5. Identification of light-independent inhibition of human immunodeficiency virus-1 infection through bioguided fractionation of Hypericum perforatum.

Author

Maury W, Price JP, Brindley MA, Oh C, Neighbors JD, Wiemer DF, Wills N, Carpenter S, Hauck C, Murphy P, Widrlechner MP, Delate K, Kumar G, Kraus GA, Rizshsky L, and Nikolau B

Subjects

Anti-HIV Agents toxicity, Gas Chromatography-Mass Spectrometry, HeLa Cells, Humans, Lauric Acids toxicity, Myristic Acids isolation & purification, Myristic Acids pharmacology, Myristic Acids toxicity, Anti-HIV Agents isolation & purification, Anti-HIV Agents pharmacology, HIV-1 drug effects, Hypericum chemistry, Lauric Acids isolation & purification, Lauric Acids pharmacology, Plant Extracts chemistry

Abstract

Background: Light-dependent activities against enveloped viruses in St. John's Wort (Hypericum perforatum) extracts have been extensively studied. In contrast, light-independent antiviral activity from this species has not been investigated., Results: Here, we identify the light-independent inhibition of human immunodeficiency virus-1 (HIV-1) by highly purified fractions of chloroform extracts of H. perforatum.

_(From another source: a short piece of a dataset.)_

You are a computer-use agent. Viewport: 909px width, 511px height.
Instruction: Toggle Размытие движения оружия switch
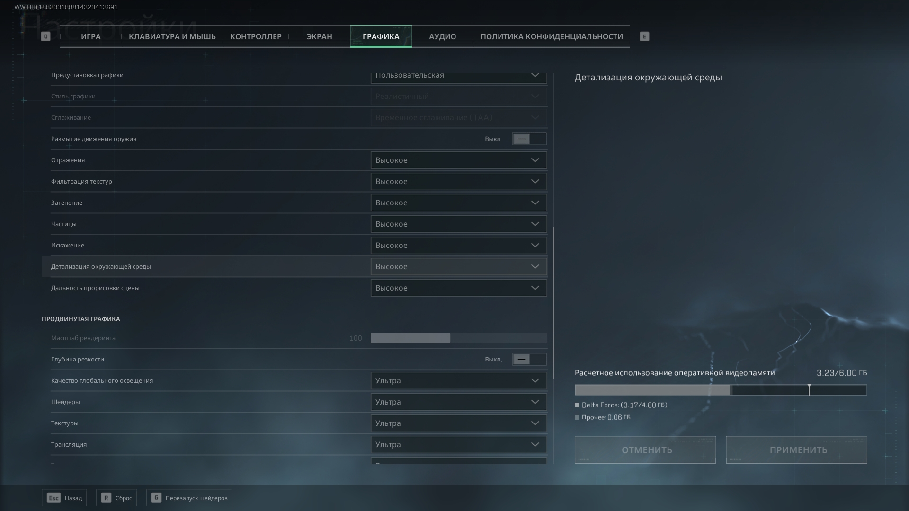coord(529,139)
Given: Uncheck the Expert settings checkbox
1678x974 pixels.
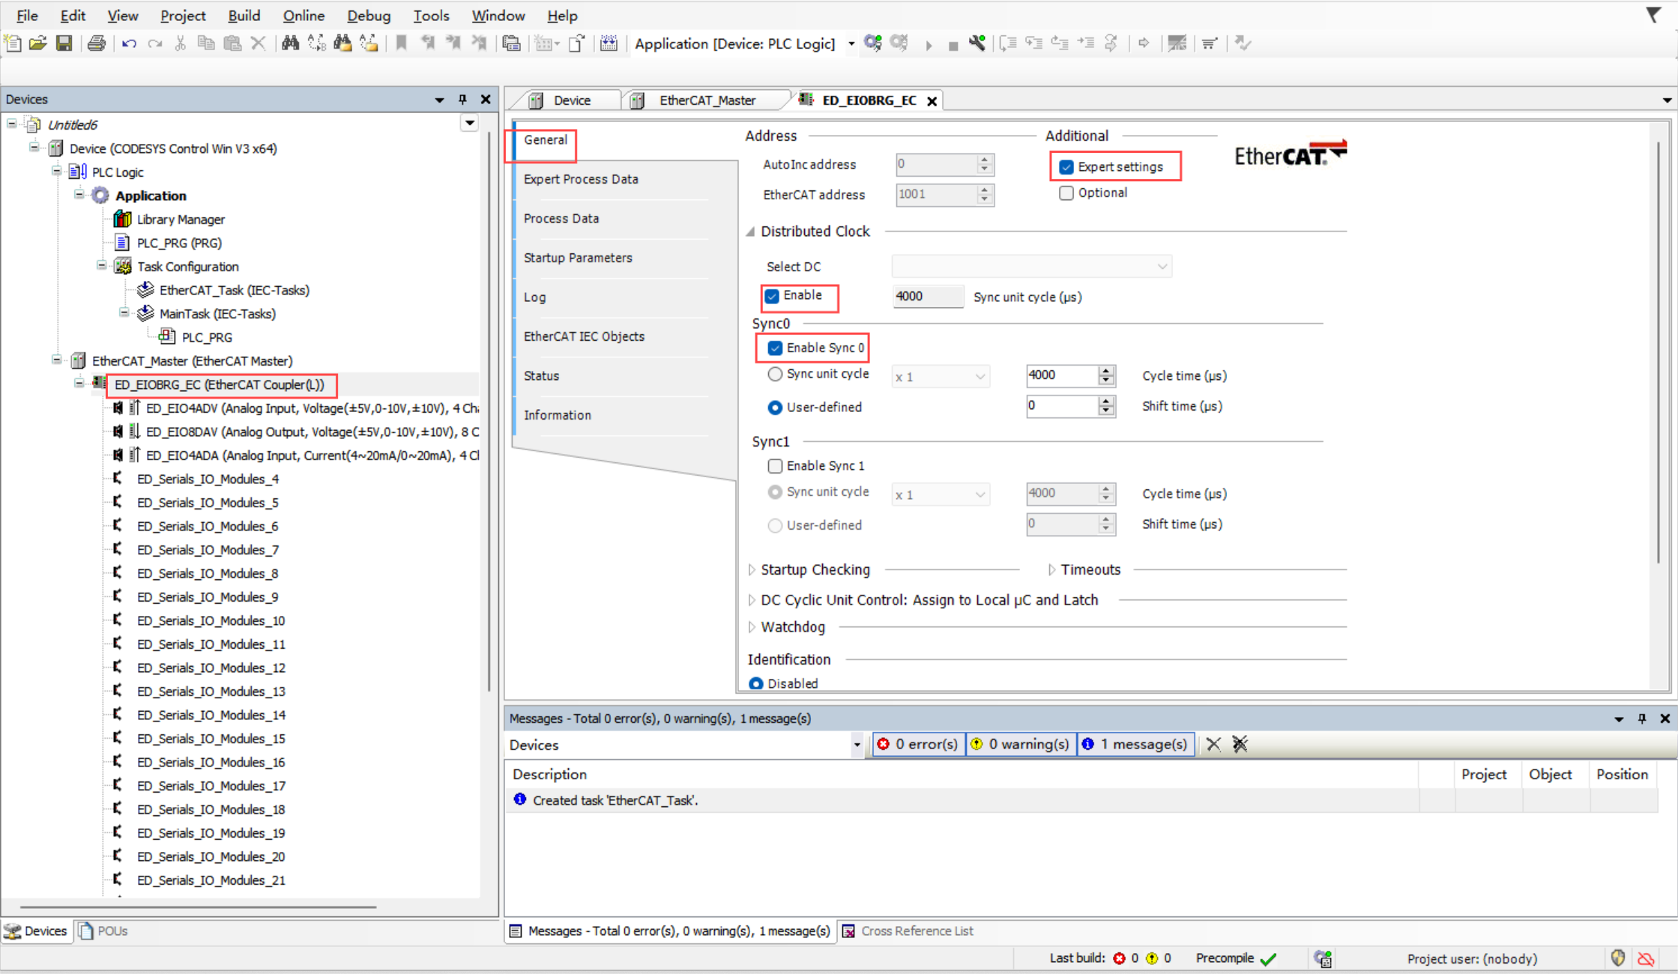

Both cytotoxicity and antiviral activity were evident in initial chloroform extracts, but bioassay-guided fractionation produced fractions that inhibited HIV-1 with little to no cytotoxicity. Separation of these two biological activities has not been reported for constituents responsible for the light-dependent antiviral activities. Antiviral activity was associated with more polar subfractions. GC/MS analysis of the two most active subfractions identified 3-hydroxy lauric acid as predominant in one fraction and 3-hydroxy myristic acid as predominant in the other. Synthetic 3-hydroxy lauric acid inhibited HIV infectivity without cytotoxicity, suggesting that this modified fatty acid is likely responsible for observed antiviral activity present in that fraction. As production of 3-hydroxy fatty acids by plants remains controversial, H. perforatum seedlings were grown sterilely and evaluated for presence of 3-hydroxy fatty acids by GC/MS. Small quantities of some 3-hydroxy fatty acids were detected in sterile plants, whereas different 3-hydroxy fatty acids were detected in our chloroform extracts or field-grown material., Conclusion: Through bioguided fractionation, we have identified that 3-hydroxy lauric acid found in field grown Hypericum perforatum has anti-HIV activity. This novel anti-HIV activity can be potentially developed into inexpensive therapies, expanding the current arsenal of anti-retroviral agents.

Published

2009